Nov. 27th 2005 (Bloomberg) -- Newmont Mining Corp., the world's
largest producer of gold, says the price of the precious metal
may rise to more than $1,000 an ounce in the next five to seven
years as demand growth driven by Asia outstrips global supply.
The gold market "is hot and it is going to get hotter,"
Denver-based Newmont's President Pierre Lassonde said in an
interview on Australian Broadcasting Corp. television today.
"By early next year you are going to see $525 and down the road
even a lot higher than that."
Gold for immediate delivery touched $497.02 on Nov. 25, the
highest intraday price since December 1987, as Japanese
investors bought bullion to hedge against inflation and jewelers
in Asia and Europe stocked up. Lassonde's prediction surpasses a
Merrill Lynch & Co. forecast in July that gold may rise to $725
by 2010 because of rising demand from China.
"When any of these markets get momentum behind them, you
tend to find some pretty outrageous calls," said Mark Pervan,
head of resources research at Daiwa Securities SMBC Australia in
Melbourne. "There's going to be a lot of gold calls made in
this environment, it's similar to the oil market about six
months ago when people" were saying oil may reach $100 a barrel,
Gold may top a record $873 during the next three years
because the U.S. will be unable to check inflation caused by
rapid growth in China and India, William Gary, a publisher of
newsletters with subscribers that include hedge fund Tudor
Investment Corp., forecast last month.
Some investors buy gold to hedge against accelerating
inflation. Gold futures surged to $873 an ounce in 1980, when
U.S. consumer prices rose more than 12 percent from the previous
year. Gold last climbed above $500 an ounce on Dec. 11, 1987.
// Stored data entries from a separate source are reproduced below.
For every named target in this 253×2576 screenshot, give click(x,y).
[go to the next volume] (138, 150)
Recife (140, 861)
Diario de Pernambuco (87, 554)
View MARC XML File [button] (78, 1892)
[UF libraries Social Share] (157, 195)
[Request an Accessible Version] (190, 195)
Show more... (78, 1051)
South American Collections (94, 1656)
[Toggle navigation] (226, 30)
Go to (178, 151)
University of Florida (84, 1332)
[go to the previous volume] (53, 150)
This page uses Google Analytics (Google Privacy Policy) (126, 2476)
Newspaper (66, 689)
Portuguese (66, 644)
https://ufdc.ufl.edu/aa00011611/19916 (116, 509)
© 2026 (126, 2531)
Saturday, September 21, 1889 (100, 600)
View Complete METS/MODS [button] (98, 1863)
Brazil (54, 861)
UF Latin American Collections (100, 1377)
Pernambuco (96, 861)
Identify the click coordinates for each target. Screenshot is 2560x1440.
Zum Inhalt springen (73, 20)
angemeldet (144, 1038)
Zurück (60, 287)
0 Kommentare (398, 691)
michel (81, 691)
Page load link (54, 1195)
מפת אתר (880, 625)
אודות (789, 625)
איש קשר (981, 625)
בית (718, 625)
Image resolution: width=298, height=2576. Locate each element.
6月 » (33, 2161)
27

"Everybody thinks inflation is going to stay at 2 percent,
I don't believe it," said Lassonde. "There has been way too
much money printing in the world for that to happen."
Inflation, excluding food and energy, will probably rise
2.4 percent by the fourth quarter next year from this quarter,
up from a 2.1 percent gain a year earlier, a survey by the
National Association for Business Economics found.
Newmont said Oct. 26 third-quarter profit fell 2.3 percent
to $126 million as output dropped 6.8 percent, eroding the
benefit of rising gold demand and prices.
Worldwide gold production last year had the largest decline
in 39 years, Lassonde said. Demand in India, the world largest
consumer, rose 47 percent last fiscal year, and 14 percent in
China, the world's fastest growing economy, he said.
The decline in output will continue "for at least another
couple of years simply because the industry didn't put money
back into the ground when the gold price was very low,"
Lassonde said. "On the other side demand is just surging
everywhere. It is driven mostly by Asia, China and India."
The price of gold may rise above $500 in the "very near
future," Barrick Gold Corp. Chief Executive Gregory Wilkins
said in an interview in Toronto Nov. 18. Still, Australia & New
Zealand Banking Group Ltd. analyst Craig Ferguson said in an Nov.
22 report that gold may fall as low as $455 in the next three
Gold has rallied from a 20-year low of $253.20 an ounce in
1999 partly because 15 central banks in Europe, including
Germany, agreed to limit their annual bullion sales to 400 tons
through 2004. The banks, under a second agreement that began
last year, increased the annual limit to 500 tons. Central banks,
mainly in the U.S. and Europe, hold almost a fifth of the
world's gold as a reserve asset.
Lassonde's forecast "is an ambitious target considering
that central banks hold a lot of gold and at $1,000 it looks
very attractive to sell," said Daiwa's Pervan.
In 2004, central banks sold 475 tons of gold, contributing
14 percent to global production, which included mine output and
sales of scrap bullion, according to the World Gold Council.
Lassonde said he was undecided if Newmont should make a
takeover bid for Placer Dome Inc., Canada's second-largest gold
producer. Placer is fending off a $8.93 billion hostile takeover
bid from Barrick, the world's third-largest gold miner, and said
last week it's seeking alternative transactions.
"It would be fair to say that we have to at least think
about it but whether or not we are going to do something is far
from evident," he said. Still, "the suite of assets is not
entirely complimentary to what we have at Newmont."